The script is probably Bunraku's biggest failure. Though it tries hard to establish a creative world, the story arc is predictable. Initially you think things might be a little different, but it soon follows the well-worn, bog-standard path of the hero's journey. Dialogue is frequently of the eye-rolling variety. It means to be snappy, but the Sin City tough-guy speak only sporadically works. And the narration is worse than pointless, it actually detracts from the film. You want an example? Read this in a sombre, gravelly voiceover: "play time is over kids...it's time to face the killers...time to man up". Ugh. There's not one part of the narration that actually assists us in explaining the story or the motivations of our main characters. It feels like it's been added a'la the original release of Blade Runner in case we, the dumb-arse audience, didn't quite get it.
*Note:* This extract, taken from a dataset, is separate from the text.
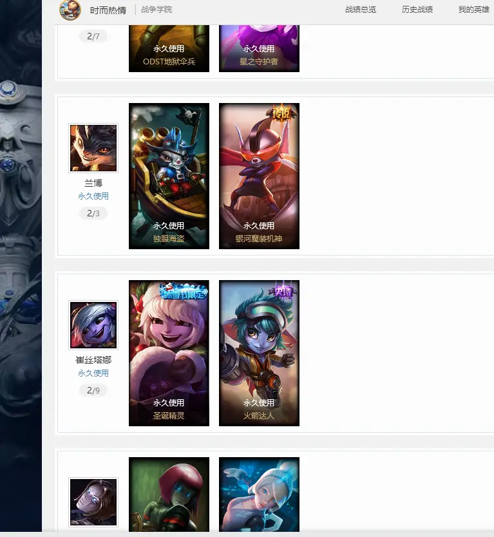The width and height of the screenshot is (494, 537).
Task: Click the 传说 badge on 银河魔装机神
Action: 281,113
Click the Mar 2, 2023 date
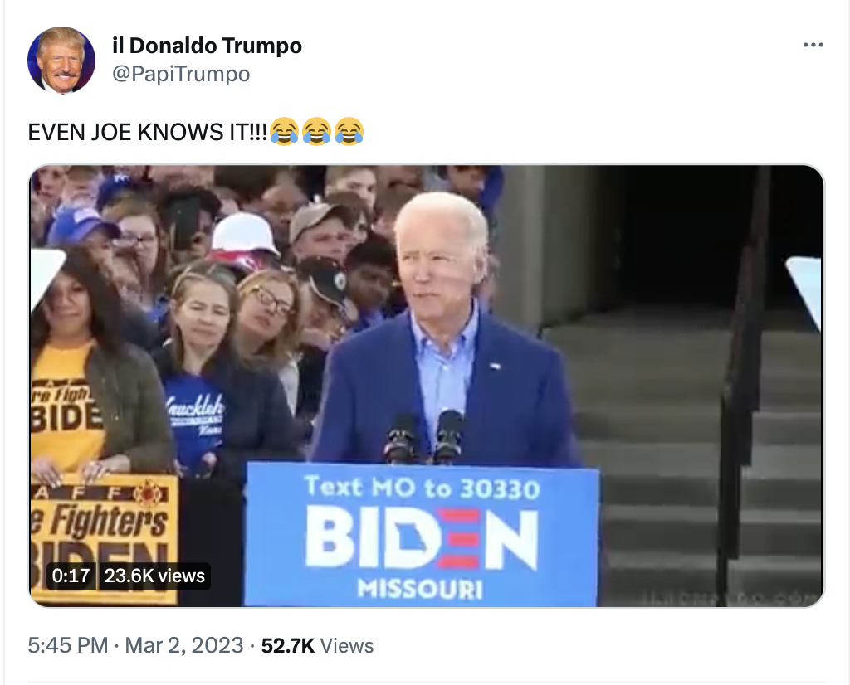The width and height of the screenshot is (850, 685). 184,645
A shame Moshe didn't look to something like Goodfellas to see how a voiceover actually enhances the story.

If you don't mind a film with more style than substance, you might get carried away with Bunraku's all-or-nothing attitude. It may have bits and pieces picked out from other better films, but by cramming them into a mixer and splattering the technicolour results on the screen it has produced an entertaining and occasionally eye-popping mess.
The Disc
Say what you will about the quality of the film's script, acting, choreography and other elements, but Bunraku looks superb. Drawing on an extensive colour palette that looks like Moshe, cinematographer Juan Ruiz Anchia and a whole bunch of CGI wizards took ecstasy and spliced footage from Speed Racer and Kung Fu Hustle together, this high-def presentation of Bunraku is a visual treat. It might be evocative of Sin City, but it's far more diverse colour-wise and design-wise than that - a Baz Luhrmann wet dream, if you will. The colour, lighting and detail burst through on Blu-Ray, with no noticeable imperfections or annoyances. Sound is its equal, proving to be as busy and in-your-face as the visuals, with Blanchard's hyperactive score battling against a plethora of stylised kung-fu and beefy action sound effects.

The Icon Blu-Ray provided did not come with any special features.
The Verdict
Movie Score
Disc Score
Overall Score
If I had to describe Bunraku without explaining the plot, it would go like this: The Matrix and Sin City got married and had two sons, Samurai Jack and Dick Tracy, as well as a daughter, Once Upon a Time in the West. Yojimbo and Kung Fu Hustle were the doting grandparents, and Singin' In The Rain and The Maltese Falcon the godparents who show up intermittently throughout the children's lives. If that description doesn't have you reaching for a gun to blow your brains out, chances are you'll find much to appreciate in Bunraku.